*PROBLEM STATEMENT:* Render the part of the material that opens with the line containing "Switch to the 翻译设置 tab" and closes with the one containing "Select the Behaviours" as a two-column CSV with the columns text and answer. Give one row per entry, put each value in its own quoted field, and replace any line breaks with spaces.

[START INPUT RECORDS]

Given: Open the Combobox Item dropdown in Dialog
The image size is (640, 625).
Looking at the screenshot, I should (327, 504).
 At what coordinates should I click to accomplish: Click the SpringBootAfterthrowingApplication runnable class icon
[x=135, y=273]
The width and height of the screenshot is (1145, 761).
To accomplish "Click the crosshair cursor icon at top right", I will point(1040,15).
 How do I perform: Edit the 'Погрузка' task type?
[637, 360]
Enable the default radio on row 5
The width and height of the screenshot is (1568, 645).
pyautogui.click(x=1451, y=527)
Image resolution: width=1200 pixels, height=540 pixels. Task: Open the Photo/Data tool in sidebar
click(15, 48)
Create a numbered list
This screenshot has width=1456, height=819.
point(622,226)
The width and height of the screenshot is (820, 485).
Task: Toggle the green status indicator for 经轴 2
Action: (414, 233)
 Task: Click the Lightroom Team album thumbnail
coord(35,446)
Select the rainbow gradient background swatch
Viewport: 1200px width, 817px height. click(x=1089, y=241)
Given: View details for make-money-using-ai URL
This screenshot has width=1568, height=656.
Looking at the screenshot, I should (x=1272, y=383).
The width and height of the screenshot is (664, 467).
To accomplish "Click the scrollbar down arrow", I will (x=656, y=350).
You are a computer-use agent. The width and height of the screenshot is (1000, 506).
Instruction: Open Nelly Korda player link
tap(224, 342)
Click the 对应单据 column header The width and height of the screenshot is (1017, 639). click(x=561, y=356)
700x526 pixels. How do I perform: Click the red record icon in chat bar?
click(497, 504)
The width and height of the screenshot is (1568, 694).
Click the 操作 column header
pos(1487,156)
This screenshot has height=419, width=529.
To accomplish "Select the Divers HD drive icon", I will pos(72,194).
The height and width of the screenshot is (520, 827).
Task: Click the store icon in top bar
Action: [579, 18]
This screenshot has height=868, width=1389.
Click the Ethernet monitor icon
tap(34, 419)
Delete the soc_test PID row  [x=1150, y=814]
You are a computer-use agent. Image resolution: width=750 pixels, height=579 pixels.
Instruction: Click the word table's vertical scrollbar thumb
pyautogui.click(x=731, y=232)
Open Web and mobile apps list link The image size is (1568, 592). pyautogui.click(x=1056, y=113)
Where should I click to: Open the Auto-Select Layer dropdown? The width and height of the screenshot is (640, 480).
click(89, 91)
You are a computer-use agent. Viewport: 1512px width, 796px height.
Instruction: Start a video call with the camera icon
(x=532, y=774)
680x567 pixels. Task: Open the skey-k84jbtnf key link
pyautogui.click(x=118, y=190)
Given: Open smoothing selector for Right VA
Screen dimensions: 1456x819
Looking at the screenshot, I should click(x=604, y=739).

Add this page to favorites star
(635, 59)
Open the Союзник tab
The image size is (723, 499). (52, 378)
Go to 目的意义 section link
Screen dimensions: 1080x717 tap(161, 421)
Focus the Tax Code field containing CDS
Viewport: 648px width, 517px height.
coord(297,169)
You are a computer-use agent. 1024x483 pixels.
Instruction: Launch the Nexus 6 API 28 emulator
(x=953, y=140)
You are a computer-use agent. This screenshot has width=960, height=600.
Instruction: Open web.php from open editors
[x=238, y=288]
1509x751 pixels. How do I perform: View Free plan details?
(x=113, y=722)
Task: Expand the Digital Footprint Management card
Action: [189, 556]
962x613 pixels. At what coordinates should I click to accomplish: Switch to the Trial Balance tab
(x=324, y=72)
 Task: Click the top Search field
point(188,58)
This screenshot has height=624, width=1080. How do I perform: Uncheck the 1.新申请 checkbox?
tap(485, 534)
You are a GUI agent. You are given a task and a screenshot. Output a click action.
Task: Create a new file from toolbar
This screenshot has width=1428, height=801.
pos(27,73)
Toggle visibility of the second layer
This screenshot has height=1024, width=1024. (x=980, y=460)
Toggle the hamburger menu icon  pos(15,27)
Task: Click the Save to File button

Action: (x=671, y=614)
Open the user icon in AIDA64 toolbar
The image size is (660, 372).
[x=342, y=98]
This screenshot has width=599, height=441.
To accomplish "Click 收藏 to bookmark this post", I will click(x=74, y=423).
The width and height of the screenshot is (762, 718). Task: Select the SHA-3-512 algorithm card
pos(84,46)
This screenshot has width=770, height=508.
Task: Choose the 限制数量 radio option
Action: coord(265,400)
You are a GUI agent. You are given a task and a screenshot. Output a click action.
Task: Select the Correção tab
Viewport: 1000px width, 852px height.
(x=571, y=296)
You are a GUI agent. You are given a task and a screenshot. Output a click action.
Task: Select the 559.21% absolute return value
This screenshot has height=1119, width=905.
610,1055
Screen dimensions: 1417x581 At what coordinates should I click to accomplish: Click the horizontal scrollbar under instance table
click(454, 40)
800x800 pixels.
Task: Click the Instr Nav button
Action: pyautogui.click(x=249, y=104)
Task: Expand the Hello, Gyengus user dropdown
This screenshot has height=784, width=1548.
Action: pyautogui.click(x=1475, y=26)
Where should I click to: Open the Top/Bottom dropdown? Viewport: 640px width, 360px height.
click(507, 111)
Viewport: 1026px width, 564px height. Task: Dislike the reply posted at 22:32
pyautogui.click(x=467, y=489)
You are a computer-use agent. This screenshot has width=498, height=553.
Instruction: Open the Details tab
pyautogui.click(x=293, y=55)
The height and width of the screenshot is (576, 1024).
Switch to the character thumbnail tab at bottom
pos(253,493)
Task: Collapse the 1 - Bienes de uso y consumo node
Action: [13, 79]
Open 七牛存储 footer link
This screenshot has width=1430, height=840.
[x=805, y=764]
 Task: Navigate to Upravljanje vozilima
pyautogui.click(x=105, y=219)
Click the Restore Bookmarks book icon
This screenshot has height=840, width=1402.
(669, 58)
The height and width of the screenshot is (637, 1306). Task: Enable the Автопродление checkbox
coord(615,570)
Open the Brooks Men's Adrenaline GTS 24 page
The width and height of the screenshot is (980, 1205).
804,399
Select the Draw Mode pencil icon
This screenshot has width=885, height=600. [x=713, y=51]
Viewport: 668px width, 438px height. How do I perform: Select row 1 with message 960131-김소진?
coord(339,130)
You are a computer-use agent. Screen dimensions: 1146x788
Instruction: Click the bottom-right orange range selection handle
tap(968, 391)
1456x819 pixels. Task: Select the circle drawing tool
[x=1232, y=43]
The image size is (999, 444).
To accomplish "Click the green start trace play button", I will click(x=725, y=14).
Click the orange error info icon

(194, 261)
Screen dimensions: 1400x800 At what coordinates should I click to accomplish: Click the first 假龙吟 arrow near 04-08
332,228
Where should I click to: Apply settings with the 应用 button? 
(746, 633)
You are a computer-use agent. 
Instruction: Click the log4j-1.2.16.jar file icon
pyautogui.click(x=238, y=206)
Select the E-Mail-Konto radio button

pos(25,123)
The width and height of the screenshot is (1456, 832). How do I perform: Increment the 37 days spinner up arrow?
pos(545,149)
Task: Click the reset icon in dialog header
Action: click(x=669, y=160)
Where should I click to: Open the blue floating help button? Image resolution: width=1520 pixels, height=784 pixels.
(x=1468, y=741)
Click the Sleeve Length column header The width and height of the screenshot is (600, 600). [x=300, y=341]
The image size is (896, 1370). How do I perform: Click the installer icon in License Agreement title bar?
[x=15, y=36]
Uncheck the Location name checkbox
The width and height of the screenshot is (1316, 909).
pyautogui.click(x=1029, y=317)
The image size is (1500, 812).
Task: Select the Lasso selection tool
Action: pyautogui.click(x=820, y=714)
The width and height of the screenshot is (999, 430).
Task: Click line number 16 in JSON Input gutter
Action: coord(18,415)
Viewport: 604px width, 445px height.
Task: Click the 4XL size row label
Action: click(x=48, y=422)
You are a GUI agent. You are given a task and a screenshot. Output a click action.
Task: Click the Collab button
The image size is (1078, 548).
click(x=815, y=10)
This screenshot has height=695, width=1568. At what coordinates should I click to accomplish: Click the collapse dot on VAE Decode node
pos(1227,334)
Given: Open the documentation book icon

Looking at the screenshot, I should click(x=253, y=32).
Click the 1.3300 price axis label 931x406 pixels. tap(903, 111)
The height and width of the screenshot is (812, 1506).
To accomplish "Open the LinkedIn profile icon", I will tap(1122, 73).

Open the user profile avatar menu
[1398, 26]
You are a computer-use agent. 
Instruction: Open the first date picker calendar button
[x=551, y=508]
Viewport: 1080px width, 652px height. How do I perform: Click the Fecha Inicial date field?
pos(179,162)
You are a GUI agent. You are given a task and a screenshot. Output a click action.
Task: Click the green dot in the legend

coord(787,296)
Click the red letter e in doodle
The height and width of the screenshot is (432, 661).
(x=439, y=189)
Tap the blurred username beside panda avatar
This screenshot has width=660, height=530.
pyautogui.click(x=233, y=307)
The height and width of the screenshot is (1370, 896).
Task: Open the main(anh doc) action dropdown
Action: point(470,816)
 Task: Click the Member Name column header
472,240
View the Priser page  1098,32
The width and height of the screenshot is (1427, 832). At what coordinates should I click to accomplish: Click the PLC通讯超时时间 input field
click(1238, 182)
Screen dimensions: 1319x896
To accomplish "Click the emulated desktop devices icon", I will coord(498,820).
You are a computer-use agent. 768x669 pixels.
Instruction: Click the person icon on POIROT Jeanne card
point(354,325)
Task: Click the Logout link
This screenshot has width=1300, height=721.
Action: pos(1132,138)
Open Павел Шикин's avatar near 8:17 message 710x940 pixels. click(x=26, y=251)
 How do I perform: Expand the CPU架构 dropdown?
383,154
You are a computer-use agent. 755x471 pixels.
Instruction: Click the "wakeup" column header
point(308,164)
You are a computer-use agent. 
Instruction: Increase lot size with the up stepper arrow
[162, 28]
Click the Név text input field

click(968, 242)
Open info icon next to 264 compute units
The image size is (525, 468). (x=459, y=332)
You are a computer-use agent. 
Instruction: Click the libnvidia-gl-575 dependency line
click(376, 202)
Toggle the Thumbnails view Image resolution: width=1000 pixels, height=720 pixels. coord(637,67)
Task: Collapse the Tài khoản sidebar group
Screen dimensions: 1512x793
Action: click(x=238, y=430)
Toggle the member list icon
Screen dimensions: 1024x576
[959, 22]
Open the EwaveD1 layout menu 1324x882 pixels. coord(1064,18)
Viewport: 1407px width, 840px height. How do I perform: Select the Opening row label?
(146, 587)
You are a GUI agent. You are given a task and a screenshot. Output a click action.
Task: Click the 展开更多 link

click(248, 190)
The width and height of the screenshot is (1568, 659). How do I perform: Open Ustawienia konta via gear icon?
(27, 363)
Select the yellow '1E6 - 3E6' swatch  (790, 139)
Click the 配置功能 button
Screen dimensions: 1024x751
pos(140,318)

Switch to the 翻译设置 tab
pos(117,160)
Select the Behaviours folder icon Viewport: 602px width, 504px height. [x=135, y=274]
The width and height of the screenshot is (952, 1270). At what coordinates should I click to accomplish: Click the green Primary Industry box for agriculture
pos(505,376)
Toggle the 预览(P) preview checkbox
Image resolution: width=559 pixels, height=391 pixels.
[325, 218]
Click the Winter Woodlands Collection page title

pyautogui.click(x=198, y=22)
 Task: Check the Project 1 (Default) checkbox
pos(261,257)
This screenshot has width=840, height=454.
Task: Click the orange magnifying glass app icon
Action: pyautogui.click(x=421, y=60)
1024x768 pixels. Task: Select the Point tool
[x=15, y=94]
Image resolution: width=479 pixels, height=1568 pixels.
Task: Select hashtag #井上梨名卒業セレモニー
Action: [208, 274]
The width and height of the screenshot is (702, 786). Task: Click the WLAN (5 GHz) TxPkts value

[END INPUT RECORDS]

*THE RESPONSE:*
text,answer
"Switch to the 翻译设置 tab","pos(117,160)"
"Select the Behaviours folder icon Viewport: 602px width, 504px height.","[x=135, y=274]"